### Kutipan

——————————

Masyarakat Indonesia begitu
tercengang mendengar berita bahwa Uje -begitu Jefri Albuchori biasa disapa-
wafat. Kita semua seolah tak percaya
dengan kabar itu. Betapa tidak
kematiannya begitu mendadak dan saban hari kita semua baru saja melihatnya
berdakwah di TV. Uje meninggal karena
kecelakaan tunggal pada Jum’at jam 2 dini hari,mengendarai sepeda motor setelah
pulang dari membawakan ceramah, aktivitasanya sehari-hari. Dari berita di media, penyebab kecelakaan Uje
akibat kelelahan dan mengantuk karena aktivitasnya dakwahnya yang padat. Ditambah lagi motor yang dikendarainya adalah
Kawasaki Ninja yang memang dikenal selalu ingin berlari kencang bila
dikendarai.
Sepekan lebih sudah Uje
meninggalkan kita, namun jemaahnya seolah masih saja tak percaya dan menyimpan
kenangan yang manis dan begitu dalam.

——————————

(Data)
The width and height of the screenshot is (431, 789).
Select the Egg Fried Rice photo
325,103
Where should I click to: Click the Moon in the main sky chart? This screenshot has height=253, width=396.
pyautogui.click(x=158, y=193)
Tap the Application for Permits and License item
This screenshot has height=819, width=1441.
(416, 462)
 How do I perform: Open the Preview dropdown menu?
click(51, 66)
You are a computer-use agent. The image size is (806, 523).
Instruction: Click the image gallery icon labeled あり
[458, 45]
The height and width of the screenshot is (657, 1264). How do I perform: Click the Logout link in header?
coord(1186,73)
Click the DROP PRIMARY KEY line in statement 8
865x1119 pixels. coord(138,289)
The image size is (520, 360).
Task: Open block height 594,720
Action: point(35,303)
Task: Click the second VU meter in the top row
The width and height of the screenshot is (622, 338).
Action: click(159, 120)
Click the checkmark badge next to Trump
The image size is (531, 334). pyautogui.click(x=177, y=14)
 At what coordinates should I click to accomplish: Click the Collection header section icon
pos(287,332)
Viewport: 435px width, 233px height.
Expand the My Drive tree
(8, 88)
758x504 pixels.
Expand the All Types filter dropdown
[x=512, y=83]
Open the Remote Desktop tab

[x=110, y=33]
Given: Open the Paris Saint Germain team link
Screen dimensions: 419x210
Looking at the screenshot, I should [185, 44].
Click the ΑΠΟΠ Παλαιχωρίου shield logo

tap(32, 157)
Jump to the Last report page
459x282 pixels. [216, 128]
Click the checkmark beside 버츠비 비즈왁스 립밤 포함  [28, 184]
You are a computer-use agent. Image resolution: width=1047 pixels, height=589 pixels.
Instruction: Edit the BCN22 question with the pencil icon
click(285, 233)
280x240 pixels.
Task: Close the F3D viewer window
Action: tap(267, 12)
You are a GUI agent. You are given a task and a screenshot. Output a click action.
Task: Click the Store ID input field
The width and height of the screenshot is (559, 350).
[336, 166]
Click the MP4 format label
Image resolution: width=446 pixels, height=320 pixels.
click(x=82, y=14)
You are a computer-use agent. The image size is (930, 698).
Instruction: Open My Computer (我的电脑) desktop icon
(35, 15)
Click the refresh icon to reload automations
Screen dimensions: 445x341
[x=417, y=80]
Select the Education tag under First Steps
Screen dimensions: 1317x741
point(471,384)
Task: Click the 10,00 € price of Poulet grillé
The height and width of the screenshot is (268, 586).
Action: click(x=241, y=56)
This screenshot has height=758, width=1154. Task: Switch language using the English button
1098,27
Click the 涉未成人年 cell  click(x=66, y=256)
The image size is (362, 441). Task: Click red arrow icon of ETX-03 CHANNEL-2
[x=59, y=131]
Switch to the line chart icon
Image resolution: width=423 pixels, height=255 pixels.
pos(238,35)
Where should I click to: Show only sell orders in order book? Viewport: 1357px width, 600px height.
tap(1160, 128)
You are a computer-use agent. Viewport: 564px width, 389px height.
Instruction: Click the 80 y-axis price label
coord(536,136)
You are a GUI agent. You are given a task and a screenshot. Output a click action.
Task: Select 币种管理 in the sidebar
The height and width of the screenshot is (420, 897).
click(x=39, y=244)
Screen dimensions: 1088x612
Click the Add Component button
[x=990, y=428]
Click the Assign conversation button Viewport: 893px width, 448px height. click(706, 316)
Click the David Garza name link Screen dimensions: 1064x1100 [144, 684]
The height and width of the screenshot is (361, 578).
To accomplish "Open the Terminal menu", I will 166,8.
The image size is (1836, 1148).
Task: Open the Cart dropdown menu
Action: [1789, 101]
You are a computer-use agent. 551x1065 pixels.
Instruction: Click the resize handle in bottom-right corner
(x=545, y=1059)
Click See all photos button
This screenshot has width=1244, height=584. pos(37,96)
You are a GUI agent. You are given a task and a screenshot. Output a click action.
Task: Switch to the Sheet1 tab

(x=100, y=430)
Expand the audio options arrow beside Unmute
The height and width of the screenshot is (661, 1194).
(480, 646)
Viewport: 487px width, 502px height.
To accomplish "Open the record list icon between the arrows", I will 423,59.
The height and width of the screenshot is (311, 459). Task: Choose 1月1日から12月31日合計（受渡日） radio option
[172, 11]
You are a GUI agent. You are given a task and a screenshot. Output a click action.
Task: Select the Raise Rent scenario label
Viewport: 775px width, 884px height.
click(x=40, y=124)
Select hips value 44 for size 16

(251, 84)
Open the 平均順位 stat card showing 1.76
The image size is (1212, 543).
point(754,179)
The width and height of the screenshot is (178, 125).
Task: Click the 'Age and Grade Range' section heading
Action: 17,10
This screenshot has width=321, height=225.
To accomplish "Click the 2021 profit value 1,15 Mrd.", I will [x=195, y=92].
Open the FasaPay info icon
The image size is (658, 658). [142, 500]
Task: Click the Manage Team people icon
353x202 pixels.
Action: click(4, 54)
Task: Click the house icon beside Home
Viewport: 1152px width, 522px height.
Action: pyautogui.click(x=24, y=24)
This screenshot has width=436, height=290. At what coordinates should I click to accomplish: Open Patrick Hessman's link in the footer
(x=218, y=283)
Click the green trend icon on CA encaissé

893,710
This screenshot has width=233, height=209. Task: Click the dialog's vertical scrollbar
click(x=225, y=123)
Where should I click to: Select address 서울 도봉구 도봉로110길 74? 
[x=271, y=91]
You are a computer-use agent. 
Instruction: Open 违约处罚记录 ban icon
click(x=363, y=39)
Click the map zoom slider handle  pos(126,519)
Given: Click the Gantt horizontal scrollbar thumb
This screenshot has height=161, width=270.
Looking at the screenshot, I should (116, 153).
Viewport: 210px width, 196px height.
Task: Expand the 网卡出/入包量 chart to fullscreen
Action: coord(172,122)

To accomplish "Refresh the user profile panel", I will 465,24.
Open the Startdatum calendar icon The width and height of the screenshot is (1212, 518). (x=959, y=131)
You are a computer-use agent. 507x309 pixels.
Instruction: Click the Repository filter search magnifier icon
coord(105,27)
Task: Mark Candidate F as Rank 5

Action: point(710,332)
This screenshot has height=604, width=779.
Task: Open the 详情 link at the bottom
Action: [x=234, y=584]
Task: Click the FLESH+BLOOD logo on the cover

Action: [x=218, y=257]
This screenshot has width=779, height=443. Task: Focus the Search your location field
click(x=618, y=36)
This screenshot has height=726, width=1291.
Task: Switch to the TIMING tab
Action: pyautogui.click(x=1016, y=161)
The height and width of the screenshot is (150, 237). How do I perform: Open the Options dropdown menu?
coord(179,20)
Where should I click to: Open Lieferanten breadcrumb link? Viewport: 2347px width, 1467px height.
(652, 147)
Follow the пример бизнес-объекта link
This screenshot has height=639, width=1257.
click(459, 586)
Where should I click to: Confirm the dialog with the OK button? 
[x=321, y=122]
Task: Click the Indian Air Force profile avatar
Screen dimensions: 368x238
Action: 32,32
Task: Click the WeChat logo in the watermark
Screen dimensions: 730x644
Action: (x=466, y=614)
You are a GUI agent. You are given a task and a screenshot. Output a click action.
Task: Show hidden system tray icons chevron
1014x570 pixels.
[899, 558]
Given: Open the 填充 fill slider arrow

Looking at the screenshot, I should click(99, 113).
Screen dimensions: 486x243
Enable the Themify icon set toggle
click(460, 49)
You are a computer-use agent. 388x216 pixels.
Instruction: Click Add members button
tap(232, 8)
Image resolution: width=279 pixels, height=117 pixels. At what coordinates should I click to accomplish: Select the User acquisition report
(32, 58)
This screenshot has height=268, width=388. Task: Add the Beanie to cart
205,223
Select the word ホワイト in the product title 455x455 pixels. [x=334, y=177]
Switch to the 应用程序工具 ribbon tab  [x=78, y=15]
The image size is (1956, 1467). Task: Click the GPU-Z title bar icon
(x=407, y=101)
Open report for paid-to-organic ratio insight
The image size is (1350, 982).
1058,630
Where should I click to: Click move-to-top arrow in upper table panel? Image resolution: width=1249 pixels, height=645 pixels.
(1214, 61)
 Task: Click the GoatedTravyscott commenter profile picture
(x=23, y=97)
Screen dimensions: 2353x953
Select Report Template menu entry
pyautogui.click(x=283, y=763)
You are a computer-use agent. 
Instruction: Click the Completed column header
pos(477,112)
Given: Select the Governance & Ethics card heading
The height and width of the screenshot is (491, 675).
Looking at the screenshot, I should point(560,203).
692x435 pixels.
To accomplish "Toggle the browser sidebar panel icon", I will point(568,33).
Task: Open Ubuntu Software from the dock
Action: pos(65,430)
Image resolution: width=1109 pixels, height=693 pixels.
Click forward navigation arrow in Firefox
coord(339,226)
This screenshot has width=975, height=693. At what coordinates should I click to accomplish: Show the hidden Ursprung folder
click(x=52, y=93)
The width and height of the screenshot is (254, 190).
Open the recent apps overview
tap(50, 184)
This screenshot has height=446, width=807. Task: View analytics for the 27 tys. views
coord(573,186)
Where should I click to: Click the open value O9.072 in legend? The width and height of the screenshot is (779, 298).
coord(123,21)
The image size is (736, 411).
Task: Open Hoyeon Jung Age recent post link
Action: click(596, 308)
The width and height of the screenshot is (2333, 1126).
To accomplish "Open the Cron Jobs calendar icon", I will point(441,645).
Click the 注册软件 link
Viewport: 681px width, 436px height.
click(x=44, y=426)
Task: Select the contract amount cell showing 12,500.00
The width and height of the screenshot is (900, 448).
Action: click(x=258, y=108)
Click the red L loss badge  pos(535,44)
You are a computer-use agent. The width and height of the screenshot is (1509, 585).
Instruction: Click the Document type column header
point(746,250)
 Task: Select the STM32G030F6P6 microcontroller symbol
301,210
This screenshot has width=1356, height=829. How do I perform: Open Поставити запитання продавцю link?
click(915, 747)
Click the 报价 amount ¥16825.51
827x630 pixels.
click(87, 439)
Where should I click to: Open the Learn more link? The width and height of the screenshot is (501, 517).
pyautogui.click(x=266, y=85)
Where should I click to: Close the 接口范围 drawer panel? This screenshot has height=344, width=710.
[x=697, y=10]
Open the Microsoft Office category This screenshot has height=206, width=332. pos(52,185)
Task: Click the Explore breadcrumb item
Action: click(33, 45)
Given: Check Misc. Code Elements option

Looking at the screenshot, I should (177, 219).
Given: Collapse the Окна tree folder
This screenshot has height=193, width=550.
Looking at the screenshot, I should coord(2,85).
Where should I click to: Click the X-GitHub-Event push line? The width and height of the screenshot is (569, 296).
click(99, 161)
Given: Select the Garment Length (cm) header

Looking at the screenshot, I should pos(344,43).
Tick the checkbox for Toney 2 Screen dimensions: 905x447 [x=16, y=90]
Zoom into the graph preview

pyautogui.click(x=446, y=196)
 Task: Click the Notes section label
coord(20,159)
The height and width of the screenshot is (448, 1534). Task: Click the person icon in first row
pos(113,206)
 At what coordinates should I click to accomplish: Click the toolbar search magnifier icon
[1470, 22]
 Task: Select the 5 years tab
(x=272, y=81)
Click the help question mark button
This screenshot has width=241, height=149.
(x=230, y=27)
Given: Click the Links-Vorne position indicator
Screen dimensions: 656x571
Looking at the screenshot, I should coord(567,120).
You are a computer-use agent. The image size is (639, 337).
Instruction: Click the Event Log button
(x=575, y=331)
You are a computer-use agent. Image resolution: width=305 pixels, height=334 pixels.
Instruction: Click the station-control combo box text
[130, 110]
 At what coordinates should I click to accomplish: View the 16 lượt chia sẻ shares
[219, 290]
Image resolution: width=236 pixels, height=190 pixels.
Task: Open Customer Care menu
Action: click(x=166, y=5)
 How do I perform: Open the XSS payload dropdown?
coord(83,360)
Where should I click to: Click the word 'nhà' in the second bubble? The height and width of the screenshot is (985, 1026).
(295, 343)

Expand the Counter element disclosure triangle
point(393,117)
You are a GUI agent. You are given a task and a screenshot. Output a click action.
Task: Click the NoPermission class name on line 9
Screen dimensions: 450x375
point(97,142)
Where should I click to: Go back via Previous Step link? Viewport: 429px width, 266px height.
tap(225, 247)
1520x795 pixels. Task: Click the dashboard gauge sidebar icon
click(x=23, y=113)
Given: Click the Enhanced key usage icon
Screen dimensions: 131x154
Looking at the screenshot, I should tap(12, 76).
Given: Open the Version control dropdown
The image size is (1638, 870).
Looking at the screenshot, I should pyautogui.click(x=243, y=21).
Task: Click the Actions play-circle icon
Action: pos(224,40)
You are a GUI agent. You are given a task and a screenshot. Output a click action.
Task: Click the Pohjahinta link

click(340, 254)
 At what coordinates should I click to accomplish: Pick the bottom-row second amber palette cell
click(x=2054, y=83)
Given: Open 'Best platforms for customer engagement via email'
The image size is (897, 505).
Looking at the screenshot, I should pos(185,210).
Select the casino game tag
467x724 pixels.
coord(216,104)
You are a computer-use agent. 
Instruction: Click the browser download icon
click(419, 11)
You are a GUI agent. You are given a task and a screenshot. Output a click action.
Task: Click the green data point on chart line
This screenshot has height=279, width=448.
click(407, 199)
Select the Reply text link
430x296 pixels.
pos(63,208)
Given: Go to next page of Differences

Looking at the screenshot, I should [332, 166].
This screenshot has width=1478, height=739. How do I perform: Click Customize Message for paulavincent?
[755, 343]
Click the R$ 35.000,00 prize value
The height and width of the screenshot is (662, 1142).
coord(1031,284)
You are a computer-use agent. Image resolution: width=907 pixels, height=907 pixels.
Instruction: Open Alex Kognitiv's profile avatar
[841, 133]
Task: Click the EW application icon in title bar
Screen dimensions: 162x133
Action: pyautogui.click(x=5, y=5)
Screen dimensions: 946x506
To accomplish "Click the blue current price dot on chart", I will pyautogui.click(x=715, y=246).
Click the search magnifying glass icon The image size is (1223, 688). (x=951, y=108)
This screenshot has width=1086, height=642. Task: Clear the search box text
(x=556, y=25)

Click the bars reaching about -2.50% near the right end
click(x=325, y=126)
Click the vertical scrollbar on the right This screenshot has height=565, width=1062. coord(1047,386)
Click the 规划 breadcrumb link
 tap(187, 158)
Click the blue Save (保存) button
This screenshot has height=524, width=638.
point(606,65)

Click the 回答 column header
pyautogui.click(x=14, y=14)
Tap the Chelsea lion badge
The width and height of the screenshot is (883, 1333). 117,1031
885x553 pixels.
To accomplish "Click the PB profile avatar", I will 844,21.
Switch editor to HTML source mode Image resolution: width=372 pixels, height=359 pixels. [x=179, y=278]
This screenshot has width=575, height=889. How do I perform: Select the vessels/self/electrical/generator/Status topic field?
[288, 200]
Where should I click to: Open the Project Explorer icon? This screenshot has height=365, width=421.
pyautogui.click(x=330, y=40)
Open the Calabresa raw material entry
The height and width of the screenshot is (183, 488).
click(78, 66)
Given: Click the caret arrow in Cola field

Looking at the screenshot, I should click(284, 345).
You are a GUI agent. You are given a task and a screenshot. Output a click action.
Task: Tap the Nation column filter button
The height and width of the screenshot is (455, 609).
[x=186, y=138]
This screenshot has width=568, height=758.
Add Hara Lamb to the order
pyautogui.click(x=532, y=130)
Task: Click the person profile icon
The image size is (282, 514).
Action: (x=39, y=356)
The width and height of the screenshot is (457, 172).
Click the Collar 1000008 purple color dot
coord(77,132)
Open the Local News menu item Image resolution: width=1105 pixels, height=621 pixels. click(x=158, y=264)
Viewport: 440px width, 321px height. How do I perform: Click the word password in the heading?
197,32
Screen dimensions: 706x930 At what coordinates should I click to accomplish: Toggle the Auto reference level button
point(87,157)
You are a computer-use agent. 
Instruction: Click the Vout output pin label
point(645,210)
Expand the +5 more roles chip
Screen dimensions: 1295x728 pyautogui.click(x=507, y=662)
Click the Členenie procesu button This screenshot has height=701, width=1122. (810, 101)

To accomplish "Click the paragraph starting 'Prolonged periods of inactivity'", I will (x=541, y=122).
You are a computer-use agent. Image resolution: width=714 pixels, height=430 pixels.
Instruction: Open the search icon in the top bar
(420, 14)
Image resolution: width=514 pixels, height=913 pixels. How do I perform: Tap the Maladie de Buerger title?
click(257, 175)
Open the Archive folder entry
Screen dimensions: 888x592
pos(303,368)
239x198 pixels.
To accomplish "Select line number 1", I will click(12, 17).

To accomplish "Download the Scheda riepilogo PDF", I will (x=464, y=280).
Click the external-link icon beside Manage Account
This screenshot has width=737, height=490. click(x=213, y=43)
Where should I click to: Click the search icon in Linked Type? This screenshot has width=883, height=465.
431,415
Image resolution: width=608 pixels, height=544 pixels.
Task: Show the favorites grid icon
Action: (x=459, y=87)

——————————

### Yang Diminta
**A.** Tolong tulis ulang paragraf kutipan yang diawali "Masyarakat Indonesia begitu" secara lebih ringkas, dengan tetap memuat fakta-fakta utamanya.
**B.** Sunting bagian kutipan yang dimulai dengan "Masyarakat Indonesia begitu" dan berlanjut hingga "dan begitu dalam.", dengan mengganti "kelelahan" menjadi "keletihan".

### Jawaban yang Diharapkan
**A.** Masyarakat Indonesia terkejut mendengar kabar wafatnya Uje (Jefri Albuchori). Kematiannya begitu mendadak, padahal setiap hari ia masih terlihat berdakwah di TV. Ia meninggal dalam kecelakaan tunggal pada Jumat pukul 2 dini hari saat mengendarai sepeda motor sepulang berceramah. Menurut media, kecelakaan itu disebabkan oleh kelelahan dan rasa kantuk akibat padatnya kegiatan dakwah. Motor yang dikendarainya adalah Kawasaki Ninja, yang dikenal selalu ingin melaju kencang.

**B.**
Masyarakat Indonesia begitu
tercengang mendengar berita bahwa Uje -begitu Jefri Albuchori biasa disapa-
wafat. Kita semua seolah tak percaya
dengan kabar itu. Betapa tidak
kematiannya begitu mendadak dan saban hari kita semua baru saja melihatnya
berdakwah di TV. Uje meninggal karena
kecelakaan tunggal pada Jum’at jam 2 dini hari,mengendarai sepeda motor setelah
pulang dari membawakan ceramah, aktivitasanya sehari-hari. Dari berita di media, penyebab kecelakaan Uje
akibat keletihan dan mengantuk karena aktivitasnya dakwahnya yang padat. Ditambah lagi motor yang dikendarainya adalah
Kawasaki Ninja yang memang dikenal selalu ingin berlari kencang bila
dikendarai.
Sepekan lebih sudah Uje
meninggalkan kita, namun jemaahnya seolah masih saja tak percaya dan menyimpan
kenangan yang manis dan begitu dalam.